What is expected: Nothing but the pictures should be left out when the entries below are duplicated.

Dataset entries:

>>>>

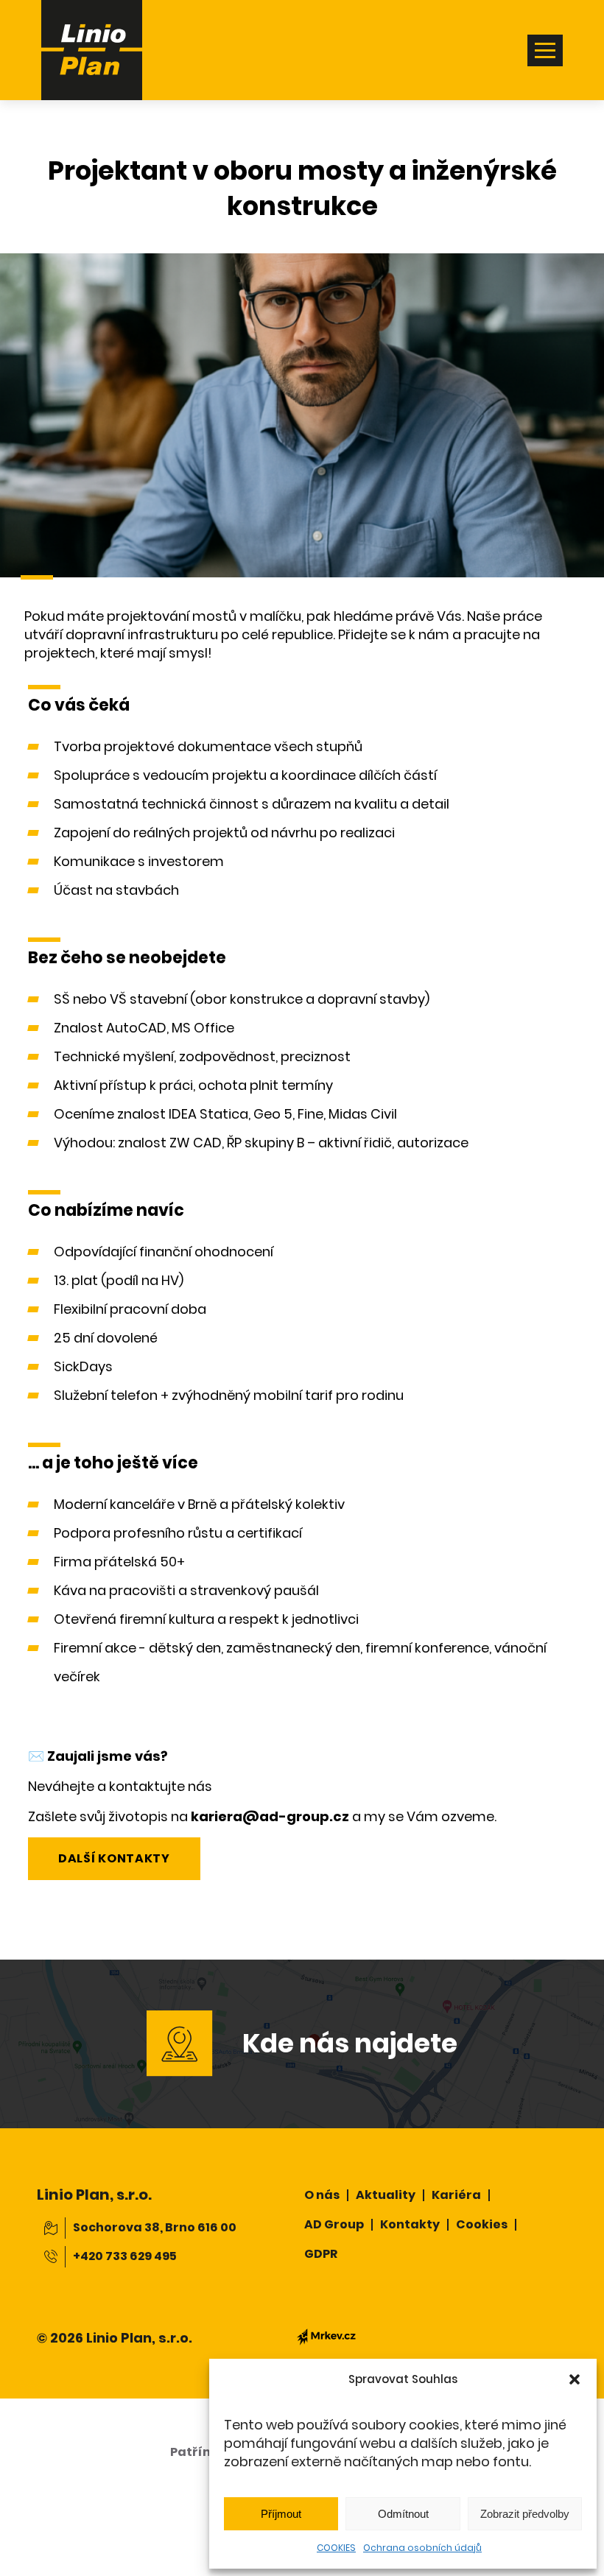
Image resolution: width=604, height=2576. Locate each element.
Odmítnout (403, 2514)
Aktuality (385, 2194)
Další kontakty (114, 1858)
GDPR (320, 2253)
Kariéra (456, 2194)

<<<<

Solution:
Image resolution: width=604, height=2576. Locate each element.
Odmítnout (403, 2514)
Aktuality (385, 2194)
Další kontakty (114, 1858)
GDPR (320, 2253)
Kariéra (456, 2194)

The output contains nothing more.